##### Records supplied #####

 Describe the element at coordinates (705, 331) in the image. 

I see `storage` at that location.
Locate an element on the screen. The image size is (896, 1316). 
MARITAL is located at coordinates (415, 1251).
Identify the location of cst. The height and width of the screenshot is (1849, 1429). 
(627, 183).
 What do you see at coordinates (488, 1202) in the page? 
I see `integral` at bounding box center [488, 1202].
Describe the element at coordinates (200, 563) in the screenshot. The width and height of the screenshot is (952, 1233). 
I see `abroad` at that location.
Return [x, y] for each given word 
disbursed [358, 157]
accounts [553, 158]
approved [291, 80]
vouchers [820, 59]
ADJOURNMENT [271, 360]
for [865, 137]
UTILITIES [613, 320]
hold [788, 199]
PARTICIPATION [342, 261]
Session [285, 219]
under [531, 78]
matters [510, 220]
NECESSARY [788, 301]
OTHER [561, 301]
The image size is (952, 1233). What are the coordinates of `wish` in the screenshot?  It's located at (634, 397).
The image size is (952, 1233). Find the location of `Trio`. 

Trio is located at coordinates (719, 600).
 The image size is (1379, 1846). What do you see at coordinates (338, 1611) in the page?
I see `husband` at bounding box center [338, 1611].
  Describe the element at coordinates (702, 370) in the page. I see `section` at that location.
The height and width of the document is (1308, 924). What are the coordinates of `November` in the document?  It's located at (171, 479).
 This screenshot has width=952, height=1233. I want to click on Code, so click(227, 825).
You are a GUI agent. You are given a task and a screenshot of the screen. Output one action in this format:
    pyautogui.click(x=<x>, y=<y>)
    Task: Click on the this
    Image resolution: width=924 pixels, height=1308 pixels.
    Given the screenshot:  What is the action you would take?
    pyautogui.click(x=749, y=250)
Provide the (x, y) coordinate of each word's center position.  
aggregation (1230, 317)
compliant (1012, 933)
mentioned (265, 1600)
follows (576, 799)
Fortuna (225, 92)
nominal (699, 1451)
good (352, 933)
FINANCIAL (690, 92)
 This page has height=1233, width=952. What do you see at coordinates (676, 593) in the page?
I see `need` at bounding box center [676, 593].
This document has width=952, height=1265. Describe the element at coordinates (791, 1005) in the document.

#####

#### To do:
Copy out, word for word, everything from the line containing "The image size is (952, 1233). Find" down to the line containing "This screenshot has", including both of those lines.

#### Complete answer:
The image size is (952, 1233). Find the location of `Trio`. 

Trio is located at coordinates (719, 600).
 The image size is (1379, 1846). What do you see at coordinates (338, 1611) in the page?
I see `husband` at bounding box center [338, 1611].
  Describe the element at coordinates (702, 370) in the page. I see `section` at that location.
The height and width of the document is (1308, 924). What are the coordinates of `November` in the document?  It's located at (171, 479).
 This screenshot has width=952, height=1233. I want to click on Code, so click(227, 825).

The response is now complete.